> [YOUR INSTRUCTIONS]: Pull every line containing "value" from the data.

> [DATASET EXCERPTS]:
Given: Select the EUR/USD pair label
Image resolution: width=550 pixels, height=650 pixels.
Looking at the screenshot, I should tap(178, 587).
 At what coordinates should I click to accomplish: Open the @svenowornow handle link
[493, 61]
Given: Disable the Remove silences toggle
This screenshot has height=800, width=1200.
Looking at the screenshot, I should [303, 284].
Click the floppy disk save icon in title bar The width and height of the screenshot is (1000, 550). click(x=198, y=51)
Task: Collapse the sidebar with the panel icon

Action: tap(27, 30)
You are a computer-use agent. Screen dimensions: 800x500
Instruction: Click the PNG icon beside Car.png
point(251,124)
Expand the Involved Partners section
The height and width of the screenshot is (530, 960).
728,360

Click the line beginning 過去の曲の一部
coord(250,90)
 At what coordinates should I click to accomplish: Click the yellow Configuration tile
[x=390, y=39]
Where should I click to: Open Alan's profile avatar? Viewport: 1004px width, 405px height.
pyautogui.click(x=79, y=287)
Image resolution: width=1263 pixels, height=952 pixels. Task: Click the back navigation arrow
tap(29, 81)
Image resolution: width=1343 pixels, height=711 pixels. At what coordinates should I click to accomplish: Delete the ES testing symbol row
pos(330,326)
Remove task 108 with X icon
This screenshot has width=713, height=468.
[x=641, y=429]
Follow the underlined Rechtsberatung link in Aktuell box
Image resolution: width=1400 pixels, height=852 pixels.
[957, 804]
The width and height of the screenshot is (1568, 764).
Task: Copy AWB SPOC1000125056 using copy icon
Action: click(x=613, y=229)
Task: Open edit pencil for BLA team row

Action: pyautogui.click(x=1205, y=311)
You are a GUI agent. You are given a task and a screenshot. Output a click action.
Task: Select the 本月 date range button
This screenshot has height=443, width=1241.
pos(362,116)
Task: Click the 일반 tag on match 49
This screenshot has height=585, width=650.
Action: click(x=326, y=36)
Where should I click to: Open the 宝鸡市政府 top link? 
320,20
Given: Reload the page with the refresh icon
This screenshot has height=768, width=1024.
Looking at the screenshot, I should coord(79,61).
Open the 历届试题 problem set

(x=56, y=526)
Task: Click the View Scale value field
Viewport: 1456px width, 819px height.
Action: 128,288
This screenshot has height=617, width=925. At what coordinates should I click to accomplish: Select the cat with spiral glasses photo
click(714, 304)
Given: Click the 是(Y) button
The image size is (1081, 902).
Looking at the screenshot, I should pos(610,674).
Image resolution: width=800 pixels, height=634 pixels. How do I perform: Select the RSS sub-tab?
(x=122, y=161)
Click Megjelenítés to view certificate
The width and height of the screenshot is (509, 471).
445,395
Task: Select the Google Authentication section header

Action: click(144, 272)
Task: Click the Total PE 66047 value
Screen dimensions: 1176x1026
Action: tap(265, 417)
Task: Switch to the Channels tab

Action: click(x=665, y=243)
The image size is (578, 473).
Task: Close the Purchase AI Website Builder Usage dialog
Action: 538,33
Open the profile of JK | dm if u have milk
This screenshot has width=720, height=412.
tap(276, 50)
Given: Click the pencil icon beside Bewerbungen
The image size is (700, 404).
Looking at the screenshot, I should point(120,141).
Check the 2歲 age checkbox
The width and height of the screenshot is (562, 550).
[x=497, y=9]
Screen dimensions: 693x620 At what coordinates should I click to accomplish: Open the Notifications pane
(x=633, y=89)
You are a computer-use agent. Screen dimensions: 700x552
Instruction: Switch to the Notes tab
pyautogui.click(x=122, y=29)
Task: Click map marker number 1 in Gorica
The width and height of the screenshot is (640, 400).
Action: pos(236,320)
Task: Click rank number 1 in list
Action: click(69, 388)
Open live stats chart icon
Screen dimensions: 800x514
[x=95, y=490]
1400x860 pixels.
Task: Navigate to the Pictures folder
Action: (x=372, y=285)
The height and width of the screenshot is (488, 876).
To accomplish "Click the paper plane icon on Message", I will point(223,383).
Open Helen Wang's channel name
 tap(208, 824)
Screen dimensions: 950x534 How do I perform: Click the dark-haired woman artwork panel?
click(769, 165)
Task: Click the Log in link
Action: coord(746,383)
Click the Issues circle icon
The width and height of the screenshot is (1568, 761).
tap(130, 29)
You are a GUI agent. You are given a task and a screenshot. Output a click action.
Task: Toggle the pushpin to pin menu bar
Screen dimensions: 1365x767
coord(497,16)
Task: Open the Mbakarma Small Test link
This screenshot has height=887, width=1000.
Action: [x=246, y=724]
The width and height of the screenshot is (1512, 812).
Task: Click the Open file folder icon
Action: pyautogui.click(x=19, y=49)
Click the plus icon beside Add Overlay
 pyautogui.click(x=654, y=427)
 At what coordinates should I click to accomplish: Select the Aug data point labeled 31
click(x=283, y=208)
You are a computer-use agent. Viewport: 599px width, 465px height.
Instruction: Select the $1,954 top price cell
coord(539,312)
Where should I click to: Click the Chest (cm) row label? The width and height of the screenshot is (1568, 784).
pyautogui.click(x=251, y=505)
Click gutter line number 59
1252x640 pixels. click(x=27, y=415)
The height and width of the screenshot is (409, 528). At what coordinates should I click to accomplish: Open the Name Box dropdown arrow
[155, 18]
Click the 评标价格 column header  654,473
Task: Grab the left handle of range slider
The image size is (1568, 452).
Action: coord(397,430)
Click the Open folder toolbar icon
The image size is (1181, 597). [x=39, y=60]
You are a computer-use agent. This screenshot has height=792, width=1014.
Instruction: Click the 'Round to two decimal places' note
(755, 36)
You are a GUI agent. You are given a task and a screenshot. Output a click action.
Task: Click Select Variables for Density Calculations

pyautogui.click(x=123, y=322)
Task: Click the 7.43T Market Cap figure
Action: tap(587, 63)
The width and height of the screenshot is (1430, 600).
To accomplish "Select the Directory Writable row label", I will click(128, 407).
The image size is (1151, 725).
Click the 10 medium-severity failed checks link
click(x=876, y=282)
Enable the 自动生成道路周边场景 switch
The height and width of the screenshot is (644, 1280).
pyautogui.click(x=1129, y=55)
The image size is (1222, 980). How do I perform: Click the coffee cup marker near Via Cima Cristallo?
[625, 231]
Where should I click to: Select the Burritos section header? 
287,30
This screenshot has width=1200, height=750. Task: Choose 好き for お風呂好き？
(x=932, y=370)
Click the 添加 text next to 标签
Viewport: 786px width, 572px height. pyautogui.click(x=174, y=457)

> [RESULT FOR THIS TASK]:
Task: Click the View Scale value field
Task: Click the Total PE 66047 value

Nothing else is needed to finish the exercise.